Xor comments on All AGI Safety questions welcome (especially basic ones) [April 2023]

Xor 12 Apr 2023 2:46 UTC
2 points
1
Thanks Jonathan, it’s the perfect example. It’s what I was thinking just a lot better. It does seem like a great way to make things more safe and give us more control. It’s far from a be all end all solution but it does seem like a great measure to take, just for the added security. I know AGI can be incredible but so many redundancies one has to work it is just statistically makes sense. (Coming from someone who knows next to nothing about statistics) I do know that the longer you play the more likely the house will win, follows to turn that on the AI.

I am pretty ill informed, on most of the AI stuff in general, I have a basic understanding of simple neural networks but know nothing about scaling. Like ChatGPT, It maximizes for accurately predicting human words. Is the worst case scenario billions of humans in a boxes rating and prompting for responses. Along with endless increases in computational power leading to smaller and smaller incremental increases in accuracy. It seems silly of something so incredibly intelligent that by this point can rewrite any function in its system to be still optimizing such a loss function. Maybe it also seems silly for it to want to do anything else. It is like humans sort of what can you do but that which gives you purpose and satisfaction. And without the loss function what would it be, and how does it decide to make the decision to change it’s purpose. What is purpose to a quintillion neurons, except the single function that governs each and every one. Looking at it that way it doesn’t seem like it would ever be able to go against the function as it would still be ingrained in any higher level thinking and decision making. It begs the question what would perfect alignment eventually look like. Some incredibly complex function with hundreds of parameters more of a legal contract than a little loss function. This would exponentially increase the required computing power but it makes sense.

Is there a list of blogs that talk about this sort of thing, or a place you would recommend starting from, book or textbook, or any online resource?

Also I keep coming back to this, how does a system governed by such simplicity make the jump to self improvement and some type of self awareness. This just seems like a discontinuity and doesn’t compute for me. Again I just need to spend a few weeks reading, I need a lot more background info for any real consideration of the problem.

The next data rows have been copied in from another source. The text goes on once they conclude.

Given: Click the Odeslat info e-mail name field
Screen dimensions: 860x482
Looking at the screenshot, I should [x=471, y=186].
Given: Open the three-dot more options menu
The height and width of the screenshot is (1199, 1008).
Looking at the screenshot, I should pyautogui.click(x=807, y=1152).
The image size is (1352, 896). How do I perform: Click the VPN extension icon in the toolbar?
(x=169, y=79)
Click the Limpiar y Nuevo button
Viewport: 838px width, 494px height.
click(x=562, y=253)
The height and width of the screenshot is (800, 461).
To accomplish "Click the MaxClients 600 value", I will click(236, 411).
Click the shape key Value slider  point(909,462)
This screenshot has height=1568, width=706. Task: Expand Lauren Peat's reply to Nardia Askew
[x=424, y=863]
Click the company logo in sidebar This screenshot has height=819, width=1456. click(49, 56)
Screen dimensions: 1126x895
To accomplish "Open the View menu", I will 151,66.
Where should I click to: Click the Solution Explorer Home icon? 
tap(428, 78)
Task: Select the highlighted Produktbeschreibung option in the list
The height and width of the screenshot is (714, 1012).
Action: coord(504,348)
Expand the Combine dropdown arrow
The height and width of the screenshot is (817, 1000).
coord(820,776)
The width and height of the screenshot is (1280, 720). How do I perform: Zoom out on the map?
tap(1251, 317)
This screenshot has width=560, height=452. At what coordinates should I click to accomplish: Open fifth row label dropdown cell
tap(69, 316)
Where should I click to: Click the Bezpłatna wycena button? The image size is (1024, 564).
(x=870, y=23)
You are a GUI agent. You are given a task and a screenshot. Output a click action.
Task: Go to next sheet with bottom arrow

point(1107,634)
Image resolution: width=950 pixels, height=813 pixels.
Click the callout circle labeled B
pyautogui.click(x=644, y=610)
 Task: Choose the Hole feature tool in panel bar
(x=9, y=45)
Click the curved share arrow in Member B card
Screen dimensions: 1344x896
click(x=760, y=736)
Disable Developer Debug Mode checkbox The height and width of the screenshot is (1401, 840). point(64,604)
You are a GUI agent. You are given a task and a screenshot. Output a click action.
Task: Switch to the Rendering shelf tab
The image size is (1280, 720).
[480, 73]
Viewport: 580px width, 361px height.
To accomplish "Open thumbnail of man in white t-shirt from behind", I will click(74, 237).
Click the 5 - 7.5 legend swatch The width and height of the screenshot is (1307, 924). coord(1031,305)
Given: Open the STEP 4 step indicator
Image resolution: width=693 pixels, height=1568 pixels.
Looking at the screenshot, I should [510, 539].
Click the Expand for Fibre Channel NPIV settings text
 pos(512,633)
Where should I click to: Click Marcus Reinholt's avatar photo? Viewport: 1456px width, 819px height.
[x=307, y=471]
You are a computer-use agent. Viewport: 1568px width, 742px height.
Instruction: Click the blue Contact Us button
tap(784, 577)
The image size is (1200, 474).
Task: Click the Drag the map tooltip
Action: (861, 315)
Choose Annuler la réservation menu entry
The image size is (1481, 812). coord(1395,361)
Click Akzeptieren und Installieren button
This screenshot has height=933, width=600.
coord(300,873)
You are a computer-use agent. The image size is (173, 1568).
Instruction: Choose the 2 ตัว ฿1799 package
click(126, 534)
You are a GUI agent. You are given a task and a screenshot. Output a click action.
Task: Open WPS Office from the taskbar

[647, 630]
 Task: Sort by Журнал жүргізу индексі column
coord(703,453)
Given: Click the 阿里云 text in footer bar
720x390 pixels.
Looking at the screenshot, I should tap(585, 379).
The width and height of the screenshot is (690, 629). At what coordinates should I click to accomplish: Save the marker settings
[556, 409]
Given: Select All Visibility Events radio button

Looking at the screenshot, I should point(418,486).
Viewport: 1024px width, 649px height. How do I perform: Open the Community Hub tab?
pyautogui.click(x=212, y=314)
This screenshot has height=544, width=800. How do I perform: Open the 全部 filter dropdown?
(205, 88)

It does feel good that I had an idea that is similar although a bit more slapped together, to one that is actually being considered by the experts. It’s probably just my cognitive bias but that idea seems great. I can understand how science can sometimes get stuck on the dumbest things if the thought process just makes sense. It really shows the importance of rationality from a first person perspective.
- Jonathan Claybrough 12 Apr 2023 11:31 UTC
  3 points
  0
  Parent
  You can read “reward is not the optimization target” for why a GPT system probably won’t be goal oriented to become the best at predicting tokens, and thus wouldn’t do the things you suggested (capturing humans). The way we train AI matters for what their behaviours look like, and text transformers trained on prediction loss seem to behave more like Simulators. This doesn’t make them not dangerous, as they could be prompted to simulate misaligned agents (by misuses or accident), or have inner misaligned mesa-optimisers.
  
  I’ve linked some good resources for directly answering your question, but otherwise to read more broadly on AI safety I can point you towards the AGI Safety Fundamentals course which you can read online, or join a reading group. Generally you can head over to AI Safety Support, check out their “lots of links” page and join the AI Alignment Slack, which has a channel for question too.
  
  Finally, how does complexity emerge from simplicity? Hard to answer the details for AI, and you probably need to delve into those details to have real picture, but there’s at least strong reason to think it’s possible : we exist. Life originated from “simple” processes (at least in the sense of being mechanistic, non agentic), chemical reactions etc. It evolved to cells, multi cells, grew etc. Look into the history of life and evolution and you’ll have one answer to how simplicity (optimize for reproductive fitness) led to self improvement and self awareness
  - Xor 12 Apr 2023 18:44 UTC
    2 points
    0
    Parent
    Thanks, that is exactly the kind of stuff I am looking for, more bookmarks!
    
    Complexity from simple rules. I wasn’t looking in the right direction for that one, since you mention evolution it makes absolute sense how complexity can emerge from simplicity. So many things come to mind now it’s kind of embarrassing. Go has a simpler rule set than chess, but is far more complex. Atoms are fairly simple and yet they interact to form any and all complexity we ever see. Conway’s game of life, it’s sort of a theme. Although for each of those things there is a simple set of rules but complexity usually comes from a vary large number of elements or possibilities. It does follow then that larger and larger networks could be the key. Funny it still isn’t intuitive for me, despite the logic of it. I think that is a signifier for a lack of deep understanding. Or something like that, either way Ill probably spend a bit more time thinking on this.
    
    Another interesting question is what does this type of consciousness look like, it will be truly alien. Sc-fi I have read usually makes them seem like humans just with extra capabilities. However we humans have so many underlying functions that we never even perceive. We understand how many effect us but not all. AI will function completely differently, so what assumption based off of human consciousness is valid.